▶ Document section
*-*-*
Latest revision as of 12:07, 4 October 2016

Choosing the ARMCI Library

The Global Arrays parallel environment relies upon a one-sided communication runtime system. There are at least three options currently available:

  • ARMCI - This is the original one-sided library developed with Global Arrays by PNNL. It supports the widest range of platforms. See http://hpc.pnl.gov/globalarrays/support.shtml for details.
  • ComEx - This library is being developed by PNNL to replace ARMCI. It supports the fewer platforms than ARMCI but may be more robust on modern ones like InfiniBand. See http://hpc.pnl.gov/globalarrays/support.shtml for details.
  • ARMCI-MPI - This library is a completely separate implementation of the ARMCI interface by Argonne and Intel. It uses the one-sided communication features of MPI, rather than a platform-specific conduit. It currents provides both MPI-2 and MPI-3 implementations; the MPI-3 one is supported by nearly all platforms. See https://wiki.mpich.org/armci-mpi/index.php/Main_Page for details.

By default, Global Arrays will choose ARMCI or ComEx, based upon the environment variables selected by the user (see GA documentation for details). When a native implementation is available and works reliably, this is the best option for the NWChem user. However, in cases where an native implementation of ARMCI is not available or is not reliable, the user should consider using one of the MPI-based implementations.

There are many different ways to use MPI as the communication runtime of Global Arrays:

ARMCI_NETWORK Additional options Result Notes
MPI-PR ARMCI with progress rank Recommended, except on Blue Gene/Q.
MPI-PT ARMCI with progress thread Appropriate for Blue Gene/Q.
MPI-MT ARMCI over multi-threaded MPI Do not use Open-MPI 1.x.
MPI-TS ARMCI over MPI without data server
MPI-SPAWN ARMCI over MPI using dynamic processes Requires MPI_Comm_spawn support.
ARMCI EXTERNAL_ARMCI_PATH Uses ARMCI-MPI (please use mpi3rma branch) See the ARMCI-MPI NWChem page for details.

It is difficult to provide complete guidance to the user as to which option to choose. However, we observe the following:

  • ARMCI_NETWORK=MPI-PR is stable and performs well on many platforms (including Cray XC platforms, e.g. NERSC Edison). This port will use one processes on each node for communication, therefore subtracting one process (again on each node) for NWChem. Therefore, when executing on a single node (i.e. the case of desktop execution) you would need to ask for n+1 processes; in other words, a serial execution would require the following mpirun invocation mpirun -np 2 ...
*-*-*
▶ Recorded information
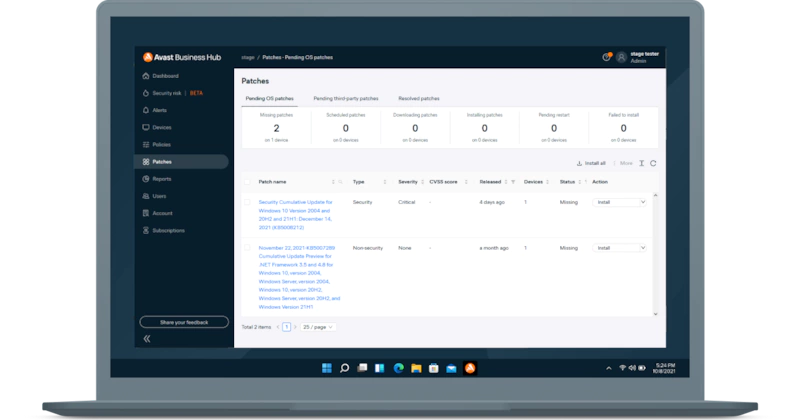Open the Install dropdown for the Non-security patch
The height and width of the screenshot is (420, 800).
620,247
*-*-*
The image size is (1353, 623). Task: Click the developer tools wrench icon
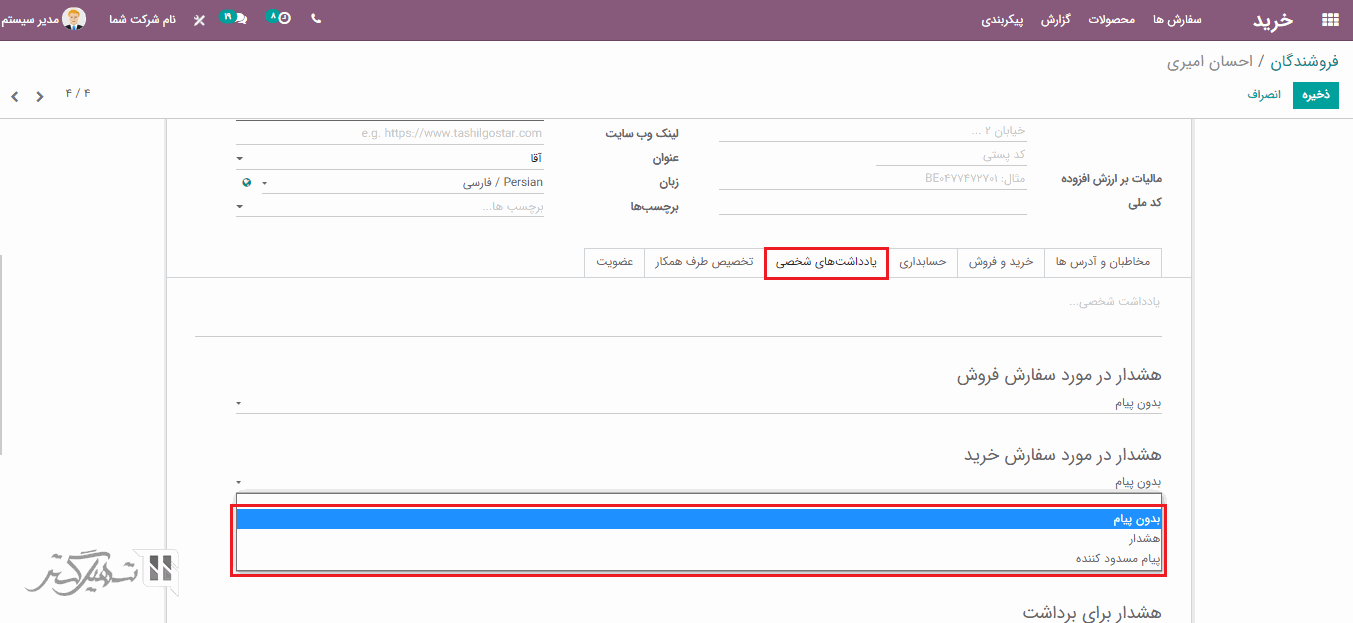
*-*-*
▶ The exercise
In the text on choosing the ARMCI library, which ARMCI_NETWORK setting is listed as appropriate for Blue Gene/Q?

▶ The completed task
MPI-PT, which runs ARMCI with a progress thread.